TASK TO CARRY OUT:
Write out these lines exactly, beginning with the line that contains "Select the 138선" and continuing through the end of the lines.

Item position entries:
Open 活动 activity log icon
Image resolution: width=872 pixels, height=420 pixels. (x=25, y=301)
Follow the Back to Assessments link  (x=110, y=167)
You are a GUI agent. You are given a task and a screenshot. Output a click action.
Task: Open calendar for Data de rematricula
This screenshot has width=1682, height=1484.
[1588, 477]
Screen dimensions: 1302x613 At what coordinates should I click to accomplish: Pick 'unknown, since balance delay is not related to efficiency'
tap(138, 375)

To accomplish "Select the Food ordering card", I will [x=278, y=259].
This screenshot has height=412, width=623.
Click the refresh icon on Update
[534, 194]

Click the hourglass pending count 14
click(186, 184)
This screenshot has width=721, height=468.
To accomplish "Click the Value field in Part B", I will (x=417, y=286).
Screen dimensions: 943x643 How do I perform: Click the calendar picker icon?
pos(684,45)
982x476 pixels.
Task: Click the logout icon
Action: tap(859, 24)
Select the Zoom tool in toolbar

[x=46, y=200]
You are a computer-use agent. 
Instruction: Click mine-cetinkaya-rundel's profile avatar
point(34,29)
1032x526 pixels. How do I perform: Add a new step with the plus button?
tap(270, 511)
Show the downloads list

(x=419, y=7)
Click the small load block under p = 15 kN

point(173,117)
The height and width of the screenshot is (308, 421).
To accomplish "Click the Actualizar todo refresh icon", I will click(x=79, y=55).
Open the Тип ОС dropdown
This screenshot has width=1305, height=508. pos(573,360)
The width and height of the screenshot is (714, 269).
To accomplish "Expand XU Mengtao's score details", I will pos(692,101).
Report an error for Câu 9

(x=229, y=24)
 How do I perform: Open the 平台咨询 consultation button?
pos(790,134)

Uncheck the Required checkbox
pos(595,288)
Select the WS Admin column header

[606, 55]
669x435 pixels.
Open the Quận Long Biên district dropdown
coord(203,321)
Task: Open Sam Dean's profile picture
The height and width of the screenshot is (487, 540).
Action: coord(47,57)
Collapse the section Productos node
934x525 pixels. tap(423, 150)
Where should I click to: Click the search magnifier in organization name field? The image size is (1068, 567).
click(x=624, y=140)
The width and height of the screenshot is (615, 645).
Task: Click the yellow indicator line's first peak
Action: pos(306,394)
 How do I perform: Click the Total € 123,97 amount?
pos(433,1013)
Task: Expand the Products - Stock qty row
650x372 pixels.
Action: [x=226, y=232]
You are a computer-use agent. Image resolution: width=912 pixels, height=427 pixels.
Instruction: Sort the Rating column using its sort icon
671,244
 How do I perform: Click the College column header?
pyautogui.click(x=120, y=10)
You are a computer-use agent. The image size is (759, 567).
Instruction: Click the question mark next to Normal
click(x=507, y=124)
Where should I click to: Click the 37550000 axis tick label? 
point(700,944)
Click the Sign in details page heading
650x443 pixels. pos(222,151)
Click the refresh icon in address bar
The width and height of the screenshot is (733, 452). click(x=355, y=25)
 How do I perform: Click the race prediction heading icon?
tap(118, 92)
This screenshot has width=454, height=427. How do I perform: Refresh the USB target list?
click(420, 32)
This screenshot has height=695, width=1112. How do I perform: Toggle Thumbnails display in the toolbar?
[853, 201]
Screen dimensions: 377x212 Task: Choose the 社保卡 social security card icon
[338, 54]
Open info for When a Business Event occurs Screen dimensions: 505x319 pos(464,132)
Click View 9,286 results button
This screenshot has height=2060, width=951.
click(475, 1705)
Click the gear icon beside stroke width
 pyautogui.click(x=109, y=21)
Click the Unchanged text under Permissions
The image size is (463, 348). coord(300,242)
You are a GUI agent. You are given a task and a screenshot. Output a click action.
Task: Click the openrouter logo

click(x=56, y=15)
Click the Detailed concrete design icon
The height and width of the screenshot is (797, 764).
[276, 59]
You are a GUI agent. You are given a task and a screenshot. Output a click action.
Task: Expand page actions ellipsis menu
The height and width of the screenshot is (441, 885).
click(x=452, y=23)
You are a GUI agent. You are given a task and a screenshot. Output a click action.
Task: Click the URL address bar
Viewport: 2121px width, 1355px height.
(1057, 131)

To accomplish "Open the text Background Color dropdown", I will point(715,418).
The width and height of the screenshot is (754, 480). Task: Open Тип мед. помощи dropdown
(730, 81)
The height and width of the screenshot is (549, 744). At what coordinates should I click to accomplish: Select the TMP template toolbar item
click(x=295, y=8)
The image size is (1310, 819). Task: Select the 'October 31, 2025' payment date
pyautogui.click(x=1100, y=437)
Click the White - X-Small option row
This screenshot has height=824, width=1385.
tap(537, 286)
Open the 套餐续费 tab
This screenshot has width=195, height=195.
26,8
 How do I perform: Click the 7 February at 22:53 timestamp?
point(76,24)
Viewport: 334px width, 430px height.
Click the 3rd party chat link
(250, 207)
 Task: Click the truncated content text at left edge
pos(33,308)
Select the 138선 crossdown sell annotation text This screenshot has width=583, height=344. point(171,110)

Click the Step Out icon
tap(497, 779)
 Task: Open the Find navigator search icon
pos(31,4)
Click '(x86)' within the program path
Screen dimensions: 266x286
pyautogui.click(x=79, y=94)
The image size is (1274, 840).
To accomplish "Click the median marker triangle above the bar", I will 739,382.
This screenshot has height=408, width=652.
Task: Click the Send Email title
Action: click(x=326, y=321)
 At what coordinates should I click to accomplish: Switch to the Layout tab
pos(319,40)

RESPONSE FOR THIS EXERCISE:
Select the 138선 crossdown sell annotation text This screenshot has width=583, height=344. point(171,110)

Click the Step Out icon
tap(497, 779)
 Task: Open the Find navigator search icon
pos(31,4)
Click '(x86)' within the program path
Screen dimensions: 266x286
pyautogui.click(x=79, y=94)
The image size is (1274, 840).
To accomplish "Click the median marker triangle above the bar", I will 739,382.
This screenshot has height=408, width=652.
Task: Click the Send Email title
Action: click(x=326, y=321)
 At what coordinates should I click to accomplish: Switch to the Layout tab
pos(319,40)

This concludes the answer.